1

Imagine calculating a three dimensional array like this:

for (int i = 0; i < I; i++)
{
    for (int j = 0; j < J; j++)
    {
        for (int k = 0; k < K; k++)
        {
            array[k + j * K + i * K * J] = someValue(i, j, k);
        }
    }
}

But the k + j * K + i * K * J part is kinda expensive. Is it possible to tell the compiler to convert the loops into something like this?

array[0] = someValue(0, 0, 0);
array[1] = someValue(0, 0, 1);
array[2] = someValue(0, 0, 2);
array[3] = someValue(0, 1, 0);
...

This would ofcourse make the binaries larger, but would also speed up performance, if this code is executed a lot. Is it possible to do this? Or would I have to generate the code myself and paste it into the source file?

Jannis
  • 233
  • 1
  • 7
  • You ask about loop unrolling, an optimization, but doesn't specify a compiler. There is no answer that fits *all compilers*. It will be compiler specific. Anyway, here's a GCC specific Q&A https://stackoverflow.com/questions/4071690/tell-gcc-to-specifically-unroll-a-loop – StoryTeller - Unslander Monica Jun 01 '19 at 08:07
  • Have you measured, benchmarked and profiled that this is a major bottleneck in your program? Have you done it with compiler optimizations enabled? – Some programmer dude Jun 01 '19 at 08:18
  • 1
    I haven't written the program yet, currently I'm planning. I'd like to have a solution for atleast GCC and MSVC. – Jannis Jun 01 '19 at 08:28
  • 1
    no need to worry about that. compilers are smart enough to optimize for loops and often replace multiplication with pointer increment. In your case [only a single multiplication is used](https://godbolt.org/z/f5sI90) – phuclv Jun 01 '19 at 09:26

1 Answers1

2

I believe in your particular case, we can re-write the loop as:

auto* scan = array;
for (int i = 0; i < I; i++)
{
    for (int j = 0; j < J; j++)
    {
        for (int k = 0; k < K; k++)
        {
            *scan++ = someValue(i, j, k);
        }
    }
}

This is a micro-optimization, and not something you usually have to worry about. Here's why.

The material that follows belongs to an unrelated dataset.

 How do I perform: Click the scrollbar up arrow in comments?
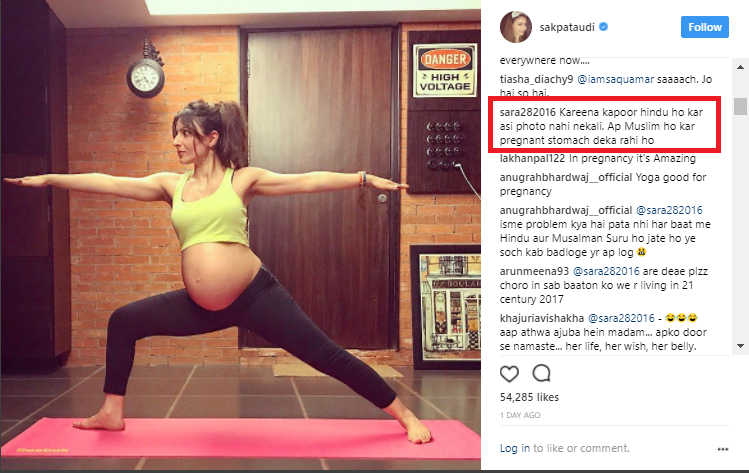[740, 67]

Reason 1: integer multiplication is incredibly cheap. Calculating k + j * K + i * K * J is cheaper than retrieving a value from the computer's RAM, and it'll be about as cheap as (if not cheaper than) retrieving it from the CPU's fastest cache.

Reason 2: Compilers are incredibly smart. They can recognize which values change and which values stay the same, and optimize common sub-expressions out of loops (so that they're not performing the same computation multiple times).

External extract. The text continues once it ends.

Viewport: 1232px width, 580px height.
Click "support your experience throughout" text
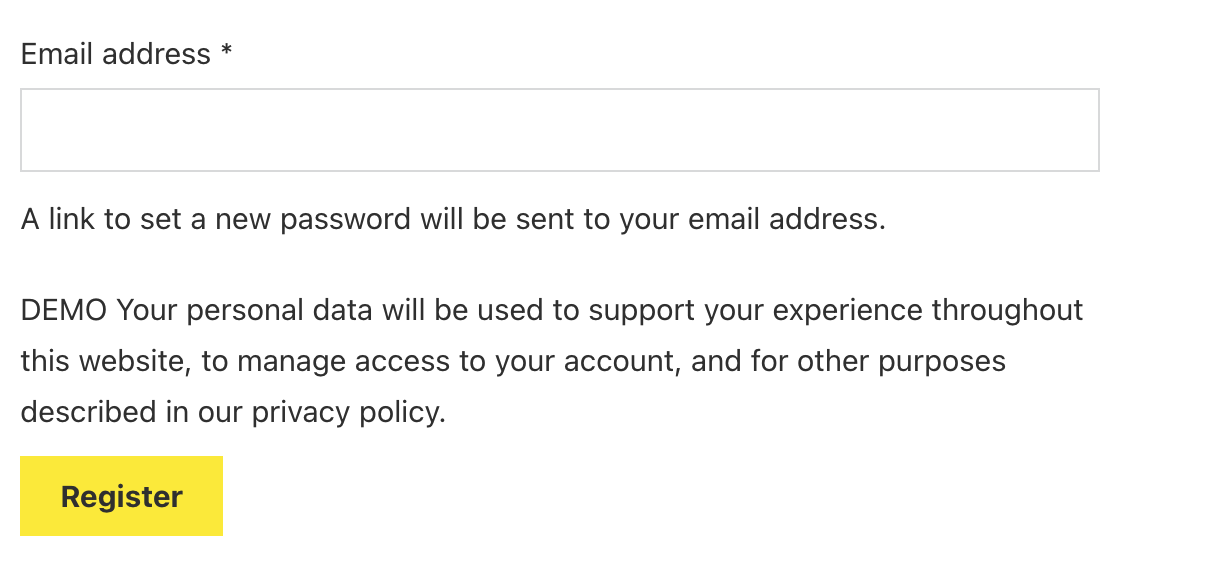pos(835,310)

Reason 3: Compilers are capable of taking advantage of vectorization instructions. Depending on what someValue does, it may be able to compute multiple values in parallel on the same core by taking advantage of this. This is true for either method of indexing into array.

C++ code isn't strictly imperative. Compilers can and do make major and complex optimizations to make code more efficient, and code like the one in your example are easy for them to optimize.

Alecto Irene Perez
  • 10,321
  • 23
  • 46